John Joly déclarera qu’au-delà de 31km de profondeur la croute ne pourrait évacuer la chaleur produite par
radioactivité ce qui entrainerai la liquéfaction du basalte et pourrait faire glisser les couches sus jacentes. Joly
restera cependant neutre dans le débat et il ne fera donc pas de lien avec la théorie de Wegener
IV) Les ajustements de Wegener :
1) La terre est aussi rigide que l’acier par conséquent le déplacement des continents est impossible
Il déclarera qu’effectivement les mesures sismologiques approchent la rigidité de la Terre à celle de l’acier.
Mais pour lui le facteur important n’est pas la rigidité mais la viscosité (frottements intérieurs) dont on ne
connait pas la valeur. C’est cette donnée qui importe face à des forces de longue durée (exemple diapo). Par
ailleurs l’isostasie postule déjà la viscosité.
2) Les forces invoquées sont insuffisantes
Wegener soumettra, à l’aide d’études récentes, des forces supplémentaires (qu’il ne liera pas entre elles) :
 Les mouvements dans le sima. Il y a des anomalies entre le géoïde et l’ellipsoïde de référence qui sont
interprétées par des différences de densité induisant des déplacements de matière. Il émet l’hypothèse
que cette force aurait pu être bien plus importante par le passé pour faire dériver les continents.

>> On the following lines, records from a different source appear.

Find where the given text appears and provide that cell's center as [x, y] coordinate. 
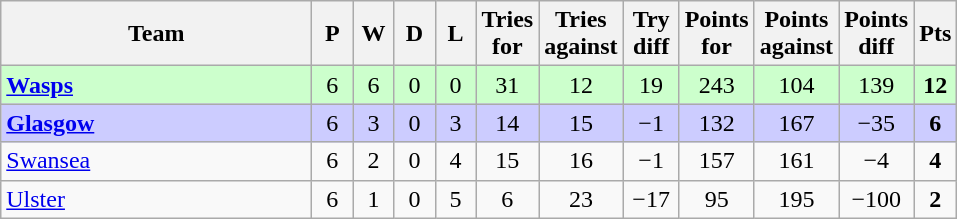
31 [508, 85]
195 [796, 199]
95 [716, 199]
Tries against [581, 34]
D [414, 34]
P [332, 34]
132 [716, 123]
167 [796, 123]
Swansea [156, 161]
14 [508, 123]
104 [796, 85]
5 [456, 199]
Wasps [156, 85]
L [456, 34]
Pts [936, 34]
Points against [796, 34]
Tries for [508, 34]
23 [581, 199]
139 [876, 85]
1 [374, 199]
Points for [716, 34]
Try diff [651, 34]
243 [716, 85]
−100 [876, 199]
−35 [876, 123]
Glasgow [156, 123]
157 [716, 161]
Points diff [876, 34]
W [374, 34]
161 [796, 161]
Ulster [156, 199]
−17 [651, 199]
−4 [876, 161]
16 [581, 161]
Team [156, 34]
19 [651, 85]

 La convection. (à l’aide des études de Schwinner, Kirsh et de Joly). Sous les continents, le Sima est à
haute température (car en profondeur) alors qu’en domaine océanique il se refroidit. Il se formerait
donc un cycle du sima (il remonterait sous les continents et plongerait dans les océans). Pour Wegener
le sima frotterait la base du sial lors de ces convections et pourrait ainsi le briser et en déplacer des
morceaux. Pour Jeffreys les conditions nécessaires font que cela est presque impossible (citation diapo)
Wegener, conscient que d’autres forces pourraient expliquer sa théorie, déclarera qu’elle n’a peut-être pas
encore trouvé son Newton (la personne qui expliquera les causes du déplacement)
En 1930 Wegener décède lors d’une expédition au Groenland, ses idées seront portées par d’autres géologues
comme Du Toit ou Holmes (qui approfondira l’idée de la convection)
V) Conclusion :
La théorie de la dérive des continents est donc un exemple de la difficulté en science de changer de théorie.
Elle a été responsable d’un clivage au sein de la communauté scientifique, ses partisans s’appuyant
majoritairement sur ce qu’elle pourrait expliquer (ses conséquences). Tandis que les opposants appuyant sur ce
qui pourrait l’expliquer (ses causes). Les arguments contre la théorie fixiste n’étaient généralement pas entendus
faute d’alternative jugée viable. Cependant avec l’avènement de nouvelles technologies et de nouvelles études
ce sera la thèse mobiliste qui prendra le dessus, sous une forme nouvelle : la tectonique des plaques.